-- BEGIN Dataset records --
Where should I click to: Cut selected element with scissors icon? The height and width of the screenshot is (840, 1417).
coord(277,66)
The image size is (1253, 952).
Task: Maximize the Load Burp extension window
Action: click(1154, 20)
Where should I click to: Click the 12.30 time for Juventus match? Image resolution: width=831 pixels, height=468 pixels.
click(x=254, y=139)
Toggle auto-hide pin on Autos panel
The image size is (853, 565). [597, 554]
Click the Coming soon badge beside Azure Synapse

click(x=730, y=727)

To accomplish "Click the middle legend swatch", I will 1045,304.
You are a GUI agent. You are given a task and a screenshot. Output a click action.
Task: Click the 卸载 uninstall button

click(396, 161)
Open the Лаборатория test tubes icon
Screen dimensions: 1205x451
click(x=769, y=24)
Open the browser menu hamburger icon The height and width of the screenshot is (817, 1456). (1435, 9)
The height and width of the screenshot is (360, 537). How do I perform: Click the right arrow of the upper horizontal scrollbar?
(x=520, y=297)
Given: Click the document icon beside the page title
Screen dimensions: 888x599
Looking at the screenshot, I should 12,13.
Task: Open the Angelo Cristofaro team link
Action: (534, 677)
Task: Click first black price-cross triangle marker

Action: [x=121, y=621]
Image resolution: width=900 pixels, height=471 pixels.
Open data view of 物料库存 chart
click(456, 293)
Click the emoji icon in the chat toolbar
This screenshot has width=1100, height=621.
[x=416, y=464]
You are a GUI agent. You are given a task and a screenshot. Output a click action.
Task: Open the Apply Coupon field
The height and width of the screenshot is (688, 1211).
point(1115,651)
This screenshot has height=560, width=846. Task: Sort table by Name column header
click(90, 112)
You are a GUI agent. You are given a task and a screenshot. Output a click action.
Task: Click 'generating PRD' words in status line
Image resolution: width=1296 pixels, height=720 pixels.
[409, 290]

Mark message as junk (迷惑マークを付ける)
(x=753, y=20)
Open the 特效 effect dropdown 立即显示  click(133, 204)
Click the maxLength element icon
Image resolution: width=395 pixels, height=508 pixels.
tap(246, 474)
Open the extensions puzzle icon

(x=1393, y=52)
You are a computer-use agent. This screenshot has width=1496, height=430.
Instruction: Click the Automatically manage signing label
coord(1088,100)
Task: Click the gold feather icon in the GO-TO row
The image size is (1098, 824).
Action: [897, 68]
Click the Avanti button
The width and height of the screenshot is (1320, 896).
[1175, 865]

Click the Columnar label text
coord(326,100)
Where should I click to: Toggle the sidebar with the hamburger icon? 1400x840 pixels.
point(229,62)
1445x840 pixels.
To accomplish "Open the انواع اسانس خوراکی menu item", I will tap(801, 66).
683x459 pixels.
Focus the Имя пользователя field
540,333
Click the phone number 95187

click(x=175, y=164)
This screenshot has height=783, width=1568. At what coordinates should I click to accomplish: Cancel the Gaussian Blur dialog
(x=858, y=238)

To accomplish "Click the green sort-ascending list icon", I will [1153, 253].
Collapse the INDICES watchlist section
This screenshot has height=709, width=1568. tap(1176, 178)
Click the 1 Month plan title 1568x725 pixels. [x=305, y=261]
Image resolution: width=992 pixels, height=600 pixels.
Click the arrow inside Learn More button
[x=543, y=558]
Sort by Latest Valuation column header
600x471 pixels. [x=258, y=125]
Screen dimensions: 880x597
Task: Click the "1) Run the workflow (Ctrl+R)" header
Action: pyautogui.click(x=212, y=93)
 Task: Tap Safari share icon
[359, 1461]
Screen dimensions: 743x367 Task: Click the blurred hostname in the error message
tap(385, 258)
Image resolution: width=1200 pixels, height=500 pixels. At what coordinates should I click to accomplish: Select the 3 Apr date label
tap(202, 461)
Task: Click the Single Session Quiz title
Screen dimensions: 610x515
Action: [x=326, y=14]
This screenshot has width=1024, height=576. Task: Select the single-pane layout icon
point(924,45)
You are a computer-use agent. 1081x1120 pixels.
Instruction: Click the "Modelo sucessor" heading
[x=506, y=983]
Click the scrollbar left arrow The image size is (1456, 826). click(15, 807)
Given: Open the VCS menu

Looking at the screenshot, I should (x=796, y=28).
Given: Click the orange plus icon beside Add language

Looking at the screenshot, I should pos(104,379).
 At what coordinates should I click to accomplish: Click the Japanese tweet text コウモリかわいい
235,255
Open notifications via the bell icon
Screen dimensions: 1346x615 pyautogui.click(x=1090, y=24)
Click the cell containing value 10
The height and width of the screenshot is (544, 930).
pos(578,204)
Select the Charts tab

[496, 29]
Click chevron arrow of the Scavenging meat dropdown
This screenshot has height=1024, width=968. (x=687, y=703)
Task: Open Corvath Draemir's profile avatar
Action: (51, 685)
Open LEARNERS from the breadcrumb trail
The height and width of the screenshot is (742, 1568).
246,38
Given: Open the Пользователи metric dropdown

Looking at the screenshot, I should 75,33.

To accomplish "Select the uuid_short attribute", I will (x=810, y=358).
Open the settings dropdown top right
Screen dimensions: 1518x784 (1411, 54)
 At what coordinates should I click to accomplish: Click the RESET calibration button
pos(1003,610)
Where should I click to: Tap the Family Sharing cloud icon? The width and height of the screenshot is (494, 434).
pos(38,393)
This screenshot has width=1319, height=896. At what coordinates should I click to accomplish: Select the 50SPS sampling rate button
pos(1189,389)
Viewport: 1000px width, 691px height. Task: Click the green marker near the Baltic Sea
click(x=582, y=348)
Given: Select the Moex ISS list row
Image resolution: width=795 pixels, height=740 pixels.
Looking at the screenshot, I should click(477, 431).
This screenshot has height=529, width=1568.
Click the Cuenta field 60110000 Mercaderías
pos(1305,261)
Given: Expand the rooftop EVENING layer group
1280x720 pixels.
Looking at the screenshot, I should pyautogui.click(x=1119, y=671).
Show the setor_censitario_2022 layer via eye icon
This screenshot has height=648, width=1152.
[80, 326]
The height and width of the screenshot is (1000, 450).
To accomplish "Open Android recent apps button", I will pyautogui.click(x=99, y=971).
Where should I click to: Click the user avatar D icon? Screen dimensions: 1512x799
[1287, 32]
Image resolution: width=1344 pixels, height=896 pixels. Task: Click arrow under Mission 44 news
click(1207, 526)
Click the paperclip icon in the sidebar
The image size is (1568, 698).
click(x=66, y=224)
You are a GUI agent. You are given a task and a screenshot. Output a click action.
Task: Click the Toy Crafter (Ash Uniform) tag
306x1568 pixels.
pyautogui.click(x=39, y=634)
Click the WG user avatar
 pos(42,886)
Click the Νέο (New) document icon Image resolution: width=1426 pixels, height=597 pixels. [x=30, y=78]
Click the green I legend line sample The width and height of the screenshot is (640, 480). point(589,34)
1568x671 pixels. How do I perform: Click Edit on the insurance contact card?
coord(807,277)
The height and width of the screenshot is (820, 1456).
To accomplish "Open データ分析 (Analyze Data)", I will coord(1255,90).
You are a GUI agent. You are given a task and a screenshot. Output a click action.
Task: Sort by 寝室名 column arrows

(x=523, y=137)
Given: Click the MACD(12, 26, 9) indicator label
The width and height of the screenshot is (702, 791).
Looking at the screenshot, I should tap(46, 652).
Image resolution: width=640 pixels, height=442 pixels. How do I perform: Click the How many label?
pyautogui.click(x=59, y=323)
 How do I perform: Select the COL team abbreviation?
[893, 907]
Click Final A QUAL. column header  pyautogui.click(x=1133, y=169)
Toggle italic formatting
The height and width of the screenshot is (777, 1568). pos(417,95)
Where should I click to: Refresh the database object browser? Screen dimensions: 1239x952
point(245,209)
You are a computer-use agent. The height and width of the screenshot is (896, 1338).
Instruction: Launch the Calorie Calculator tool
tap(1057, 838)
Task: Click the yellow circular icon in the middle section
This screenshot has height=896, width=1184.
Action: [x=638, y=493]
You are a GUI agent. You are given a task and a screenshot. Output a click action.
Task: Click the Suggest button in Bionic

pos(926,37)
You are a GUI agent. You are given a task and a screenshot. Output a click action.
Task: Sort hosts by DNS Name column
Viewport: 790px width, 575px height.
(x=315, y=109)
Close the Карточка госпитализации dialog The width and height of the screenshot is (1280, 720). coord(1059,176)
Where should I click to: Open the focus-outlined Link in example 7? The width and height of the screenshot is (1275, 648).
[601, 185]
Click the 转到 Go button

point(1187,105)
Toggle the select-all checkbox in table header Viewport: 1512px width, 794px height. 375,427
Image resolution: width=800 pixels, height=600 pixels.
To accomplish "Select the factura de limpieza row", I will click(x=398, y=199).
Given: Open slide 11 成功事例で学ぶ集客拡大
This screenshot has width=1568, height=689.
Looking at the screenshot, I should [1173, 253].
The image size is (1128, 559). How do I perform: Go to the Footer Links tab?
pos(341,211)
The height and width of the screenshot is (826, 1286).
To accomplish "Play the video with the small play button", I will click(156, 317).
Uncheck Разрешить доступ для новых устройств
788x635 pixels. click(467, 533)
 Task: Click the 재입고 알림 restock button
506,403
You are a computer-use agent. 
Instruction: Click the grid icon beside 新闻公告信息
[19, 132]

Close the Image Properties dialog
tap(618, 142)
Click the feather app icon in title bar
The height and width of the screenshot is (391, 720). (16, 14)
-- END Dataset records --
**Work required:**
Copy word for word the material from the line that contains "Select the Charts tab" through the line that contains "pos(38,393)". Include both of those lines.

**Final result:**
Select the Charts tab

[496, 29]
Click chevron arrow of the Scavenging meat dropdown
This screenshot has height=1024, width=968. (x=687, y=703)
Task: Open Corvath Draemir's profile avatar
Action: (51, 685)
Open LEARNERS from the breadcrumb trail
The height and width of the screenshot is (742, 1568).
246,38
Given: Open the Пользователи metric dropdown

Looking at the screenshot, I should 75,33.

To accomplish "Select the uuid_short attribute", I will (x=810, y=358).
Open the settings dropdown top right
Screen dimensions: 1518x784 (1411, 54)
 At what coordinates should I click to accomplish: Click the RESET calibration button
pos(1003,610)
Where should I click to: Tap the Family Sharing cloud icon? The width and height of the screenshot is (494, 434).
pos(38,393)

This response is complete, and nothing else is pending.